Maas Bart R, Bloem Bastiaan R, Ben-Shlomo Yoav, Evers Luc J W, Helmich Rick C, Kalf Johanna G, van der Marck Marjolein A, Meinders Marjan J, Nieuwboer Alice, Nijkrake Maarten J, Nonnekes Jorik, Post Bart, Sturkenboom Ingrid H W M, Verbeek Marcel M, de Vries Nienke M, van de Warrenburg Bart, van de Zande Tessa, Munneke Marten, Darweesh Sirwan K L
Department of Neurology, Radboud University Medical Centre, Donders Institute for Brain, Cognition and Behavior, Nijmegen, The Netherlands.
Department of Population Health Sciences, Bristol Medical School, University of Bristol, Bristol, UK.
Clin Park Relat Disord. 2023 Jan 27;8:100185. doi: 10.1016/j.prdoa.2023.100185. eCollection 2023.
Females, people with young-onset PD and older individuals, and non-white populations are historically underrepresented in clinical Parkinson's disease (PD) research.

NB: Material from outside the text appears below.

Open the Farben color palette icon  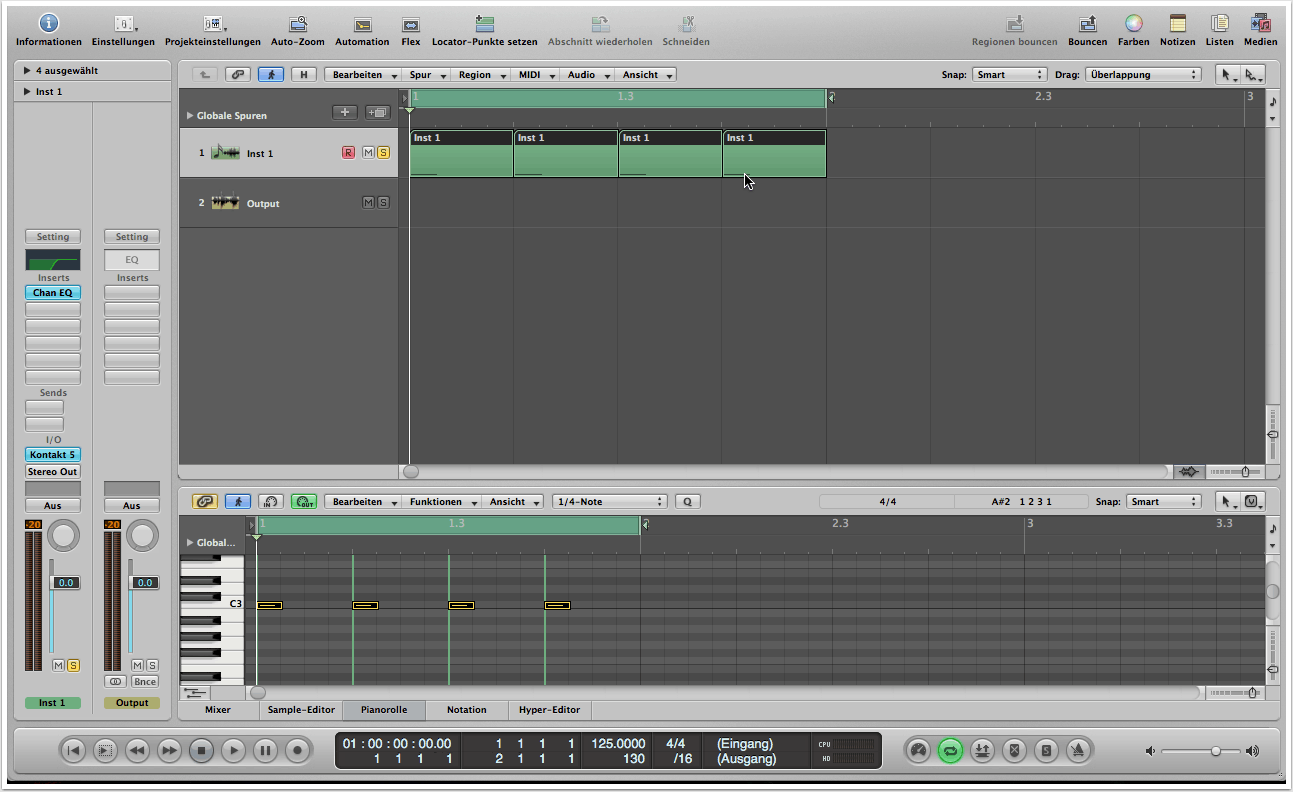pyautogui.click(x=1133, y=24)
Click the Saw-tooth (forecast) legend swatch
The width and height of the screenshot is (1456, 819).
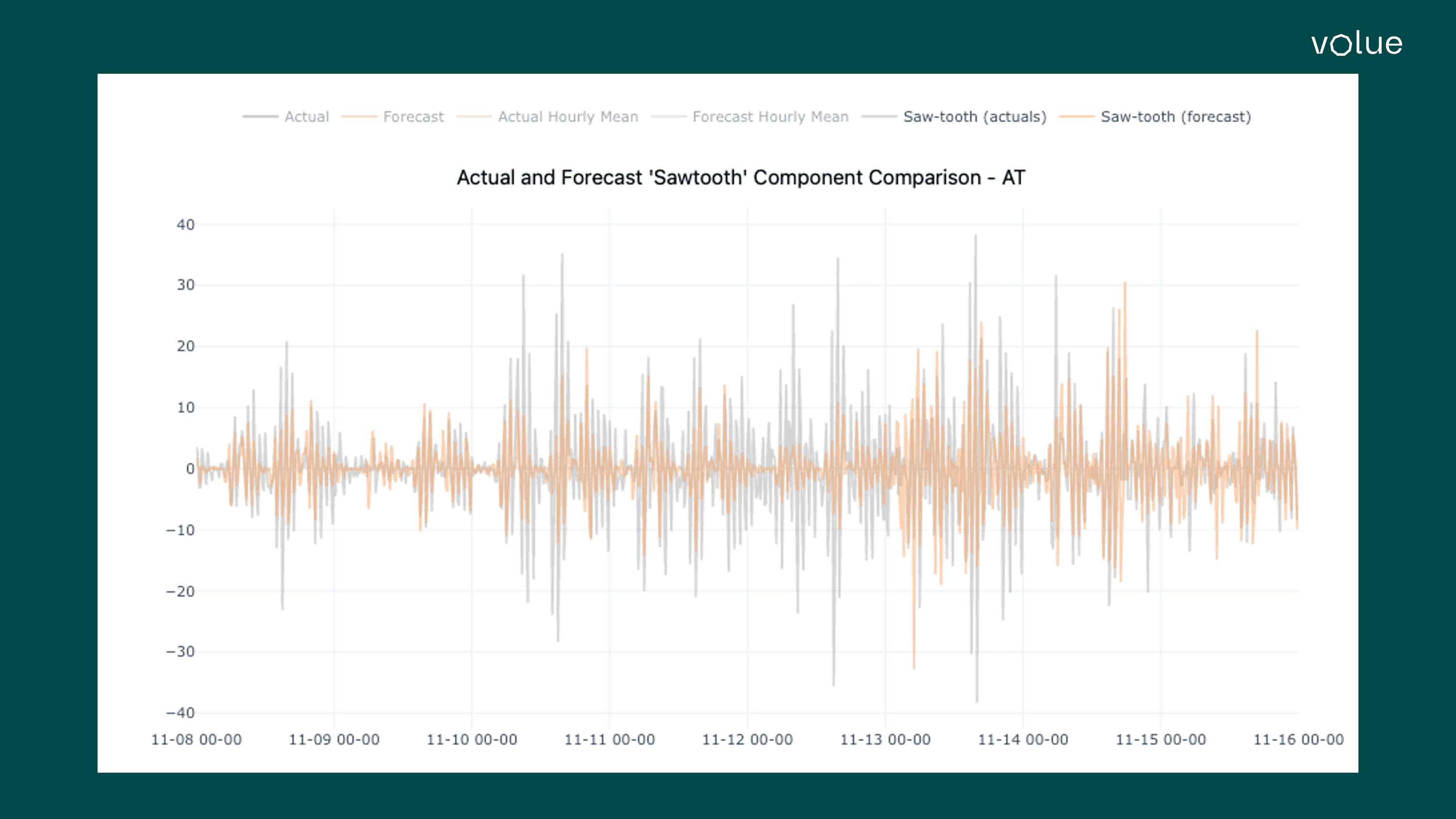[x=1075, y=117]
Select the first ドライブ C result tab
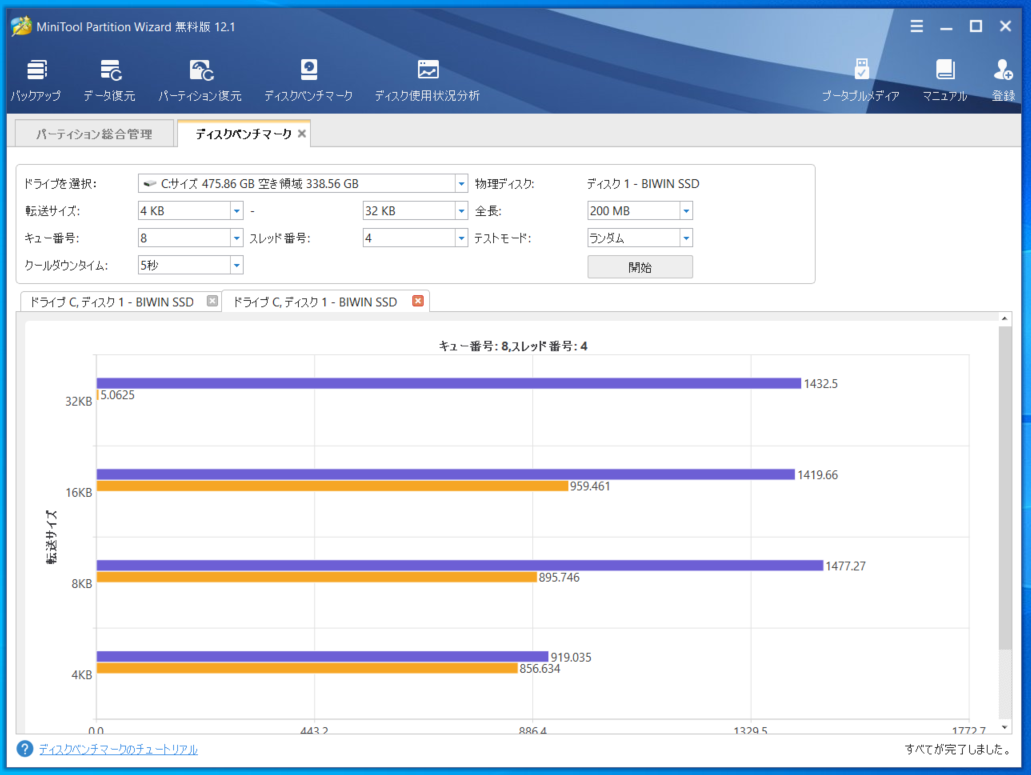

Furthermore, research traditionally focused predominantly on motor symptoms of PD. Including a representative and diverse group of people with PD and also studying non-motor symptoms is warranted to better understand heterogeneity in PD and to generalize research findings.
This project aimed to determine whether, within a consecutive series of PD studies performed within a single center in the Netherlands: (1) the proportion of included females, mean age and proportion of native Dutch people changed over time; and 2) reports of the ethnicity of participants and the proportion of studies with non-motor outcomes changed over time.
Characteristics of participants and non-motor outcomes were analyzed using a unique dataset of summary statistics of studies with a large number of participants conducted at a single center during a 19-year period (2003-2021).
Results indicate no relationship between calendar time and proportion of females (mean 39 %), mean age (66 years), proportion of studies that reported ethnicity, and proportion of native Dutch people in studies (range 97-100 %). The proportion of participants in whom non-motor symptoms were assessed increased, but this difference was consistent with chance.
Study participants in this center reflect the PD population in the Netherlands in terms of sex, but older individuals and non-native Dutch individuals are under-represented. We have still a lot to do in ensuring adequate representation and diversity in PD patients within our research.
在帕金森病(PD)的临床研究中,女性、早发性帕金森病患者、老年人以及非白人人群在历史上的代表性一直不足。此外,传统研究主要集中在帕金森病的运动症状上。纳入具有代表性且多样化的帕金森病患者群体并研究非运动症状,对于更好地理解帕金森病的异质性以及推广研究结果是必要的。
本项目旨在确定在荷兰单个中心进行的一系列连续性帕金森病研究中:(1)纳入的女性比例、平均年龄和荷兰本土人的比例是否随时间变化;(2)参与者种族报告以及有非运动结局的研究比例是否随时间变化。
使用一个独特的数据集对参与者特征和非运动结局进行分析,该数据集包含了在19年期间(2003 - 2021年)于单个中心开展的大量参与者研究的汇总统计信息。
结果表明,时间与女性比例(平均39%)、平均年龄(66岁)、报告种族的研究比例以及研究中荷兰本土人的比例(范围97 - 100%)之间没有关系。评估了非运动症状的参与者比例有所增加,但这种差异与随机情况一致。
该中心的研究参与者在性别方面反映了荷兰的帕金森病患者群体,但老年人和非荷兰本土人代表性不足。在确保我们的研究中有足够的帕金森病患者代表性和多样性方面,我们仍有很多工作要做。